__Dataset rows__:

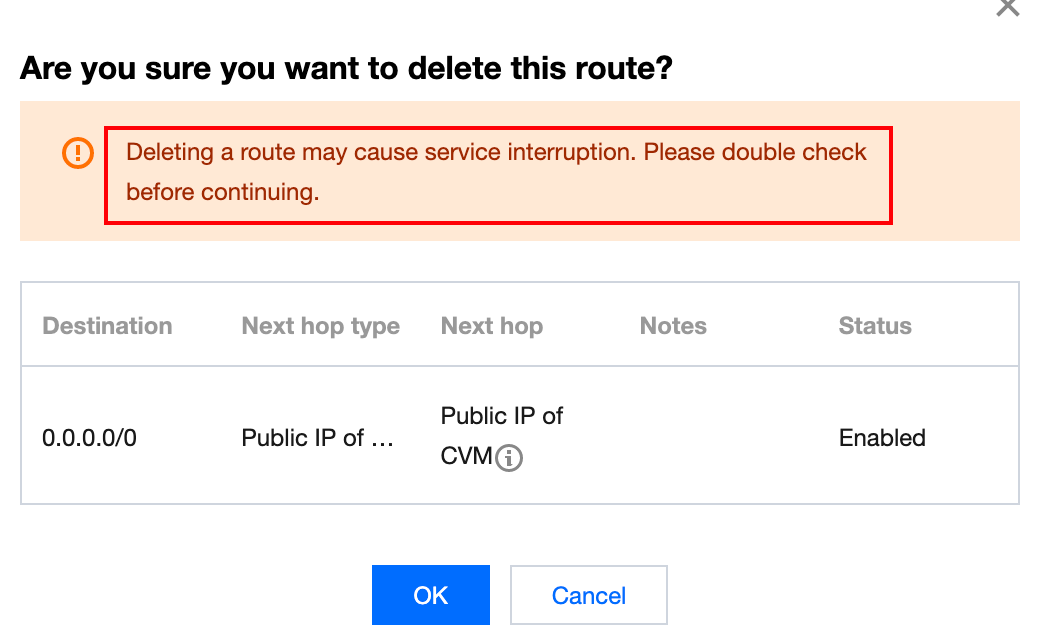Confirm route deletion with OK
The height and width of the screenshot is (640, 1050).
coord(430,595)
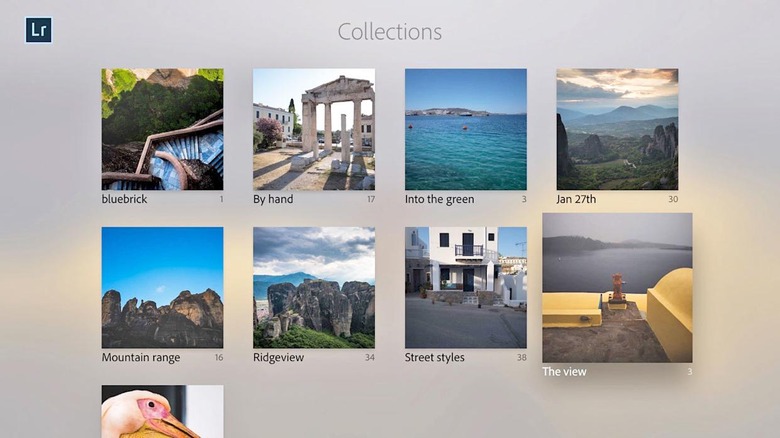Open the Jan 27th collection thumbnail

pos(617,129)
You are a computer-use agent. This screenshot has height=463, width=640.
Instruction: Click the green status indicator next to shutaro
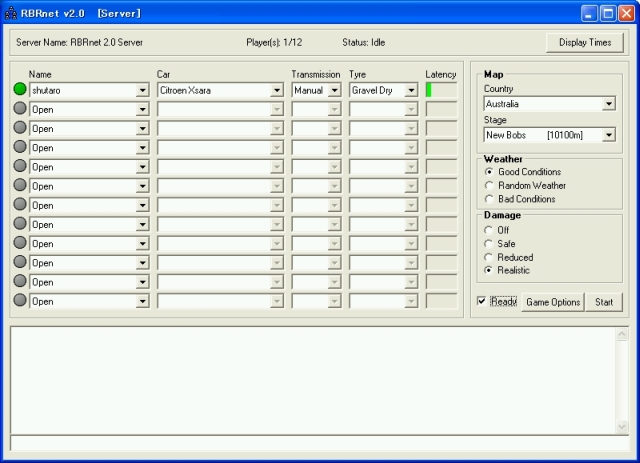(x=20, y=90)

==

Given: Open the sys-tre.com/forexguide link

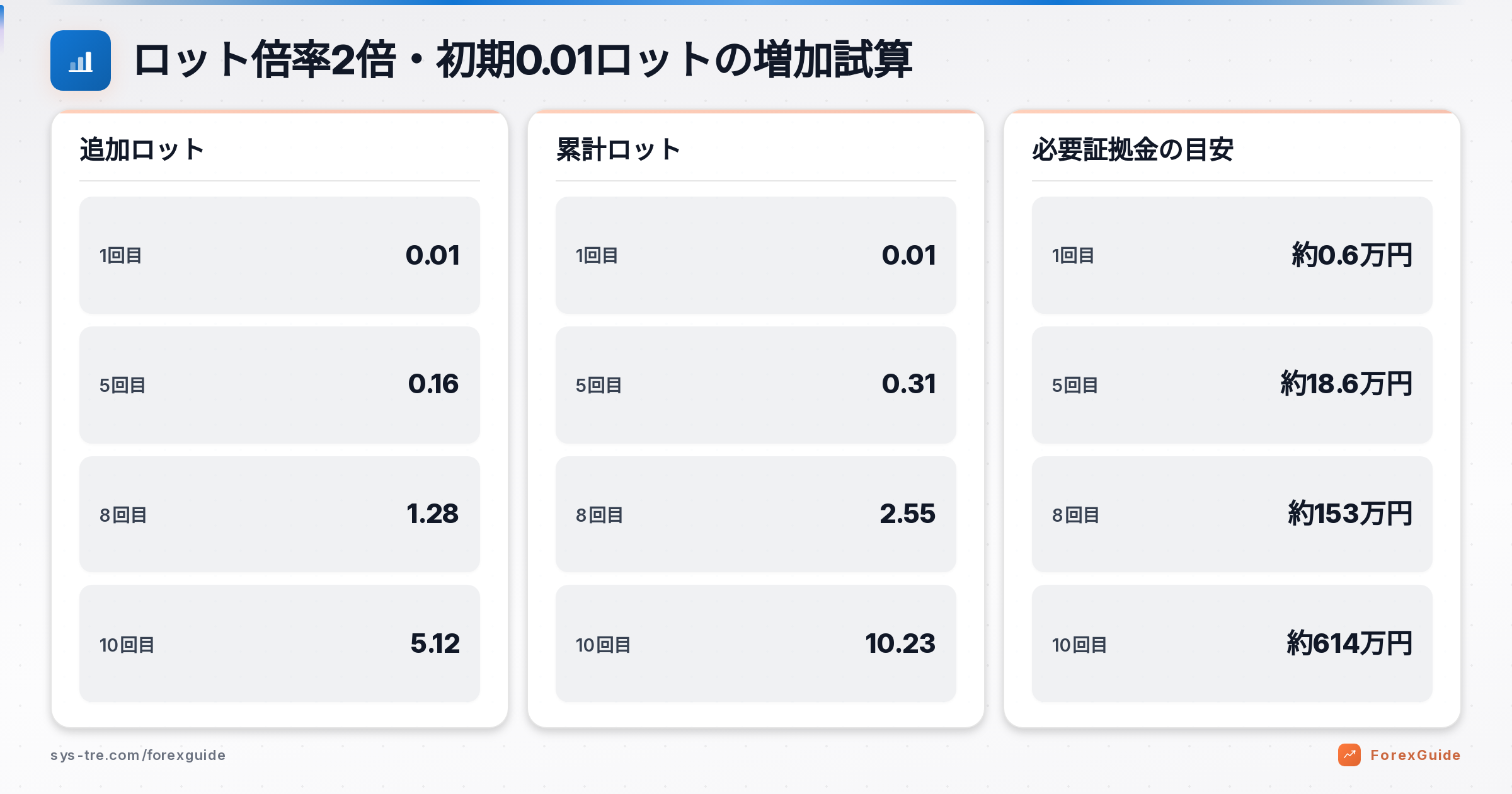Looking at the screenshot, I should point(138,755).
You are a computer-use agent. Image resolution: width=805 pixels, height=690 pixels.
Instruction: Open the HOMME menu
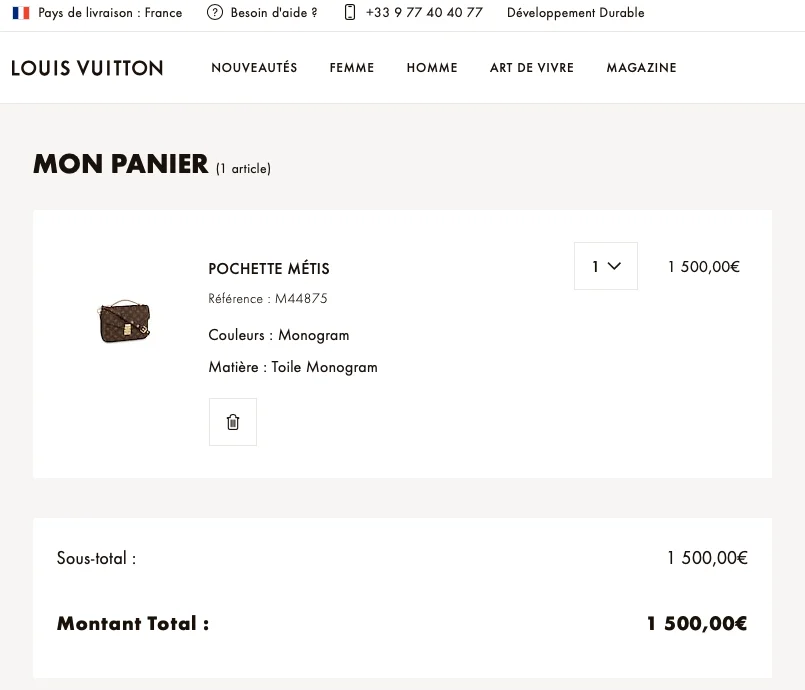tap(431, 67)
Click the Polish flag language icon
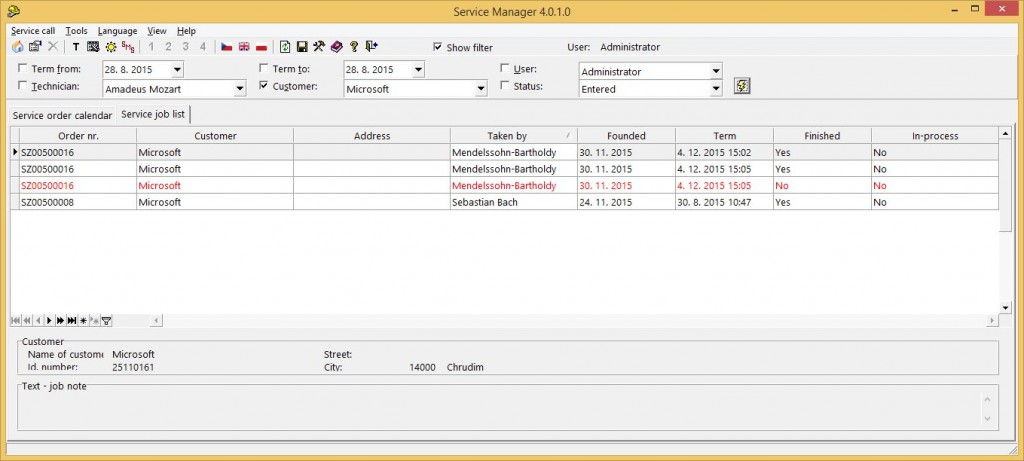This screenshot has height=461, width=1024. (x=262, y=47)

__Brief__: Duplicate the material word for word, from the line with "You are a computer-use agent. Image" up to and including the line with "This screenshot has height=461, width=1024.". Omit the pictures from your answer.

__Problem solution__:
You are a computer-use agent. Image resolution: width=805 pixels, height=690 pixels.
Instruction: Open the HOMME menu
tap(431, 67)
Click the Polish flag language icon
This screenshot has height=461, width=1024. (x=262, y=47)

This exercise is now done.